He hummed and wrapped his arms around her. The warmth that came from that action alone was enough to banish her shivering. Slowly, she relaxed enough to unclench her teeth.

“As well as the mattress, I suppose,” he whispered, dropping a kiss to her hair.

“You’re the one pulling me over the top of you in the middle of the night when your arms go numb.” Clarion laughed quietly, moving to place her hands and feet somewhere warmer.

“Yes, well-” he yelped as her hands slid up his nightshirt and the tops of her feet settled against his shins. “Ree!” he scolded, arching his stomach away from her hands with a strangled noise.

“Heat pack,” she reminded him, laughing.

“Oh, no, no.

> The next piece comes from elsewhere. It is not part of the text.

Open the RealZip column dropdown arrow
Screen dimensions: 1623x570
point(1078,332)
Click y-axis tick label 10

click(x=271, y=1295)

You’re supposed to be the warm fairy,” he groaned, relaxing again as Clarion’s hands warmed.

Clarion kissed the underside of his jaw, a smile on her lips as sleep tugged harder and more insistently at her mind. She counted seven of Milori’s breath cycles, her eyes drifting half shut before he spoke again.

“Love you,” he whispered, chin settling atop her head.

She couldn’t manage more than a half-asleep, “You too.”

But she felt his arms tighten around her, and she felt the contented sigh that left him as he slipped into sleep with her.

Notes:

More to come, maybe. I have Many Thoughts about winter fairy adaptations and one of them is that Milori and Peri only got absolutely barbequed in the warm seasons because they're built to retain as much heat as possible and this is only made more efficient by their pixie dust. They're so far out of their ecological niches and so unused to having to release heat that they just COOK.

Anyway, comment, keyboard smash, discuss. If you pick up a typo, let me know <3
Thanks for reading!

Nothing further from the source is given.